Il a 21 ans et vit dans une modeste chambre à Yaoundé avec ses deux petits frères et une sœur de 13 ans. À cet âge, Rodrigue aurait pu poursuivre ses études ou chercher à bâtir sa propre vie. Mais depuis la disparition brutale de ses parents dans un accident de la route, il est devenu le pilier de sa fratrie.
« J’ai dû arrêter l’école pour travailler. Je fais des petits boulots en journée, et je vends des beignets le soir ». La montée de ces responsabilités précoces s’explique par plusieurs facteurs : décès des parents, divorces, migration parentale, ou encore abandon. Certains jeunes se retrouvent seuls avec leurs frères et sœurs à charge, parfois sans aucun soutien familial ou institutionnel.
À Douala, Sandrine, 26 ans, élève seule ses deux sœurs depuis que leur mère est partie tenter sa chance à l’étranger. « L’argent qu’elle devait envoyer ne vient plus. Alors j’ai pris les choses en main. Je fais de la couture à domicile et je donne des cours de soutien. »
Entre sacrifices et débrouillardise
Ce rôle de parent de substitution contraint ces aînés à de nombreux sacrifices. Finis les rêves personnels ou les études supérieures. Place au travail informel, aux emplois précaires, à l’apprentissage sur le tas. Ils jonglent entre les frais de scolarité, les repas, le logement et l’éducation des cadets. Certains, comme Joël, 23, s’en sortent grâce à un solide réseau de solidarité.
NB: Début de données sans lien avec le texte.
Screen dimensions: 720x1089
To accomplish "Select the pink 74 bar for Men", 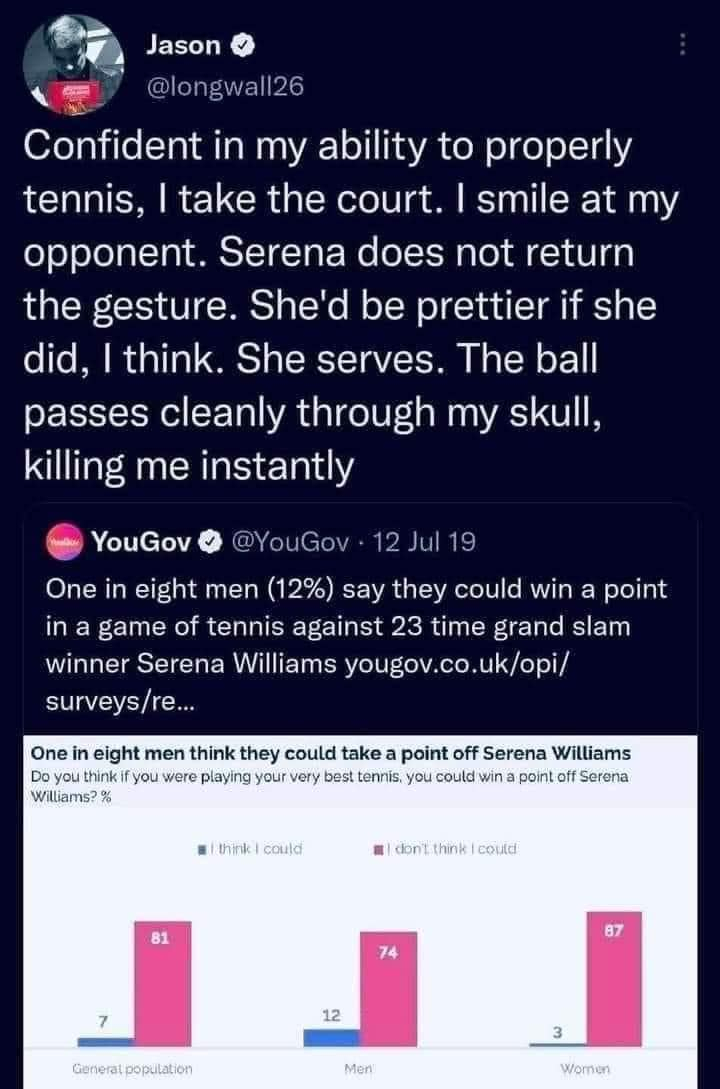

« J’ai des amis qui m’aident parfois. Et surtout, je reste motivé en me disant que mes petits frères ne doivent pas vivre les mêmes galères que moi ». Bien qu’admirables, ces responsabilités ont un coût émotionnel. Pression, fatigue mentale, solitude. Les « aînés-chefs de famille » manquent souvent de soutien psychologique et social. Pourtant, ils incarnent une forme de résilience exceptionnelle, assurant le relais parental dans des conditions souvent difficiles.
Si la société leur reconnaît un certain mérite, peu de dispositifs existent pour accompagner ces jeunes dans leur rôle. Associations, services sociaux ou ONG restent rares à leur offrir un cadre de soutien concret. En attendant, ces aînés précoces continuent d’assumer, souvent en silence. Ils deviennent pères, mères, tuteurs… bien avant l’heure, portés par un seul moteur : l’amour et le devoir envers leurs cadets.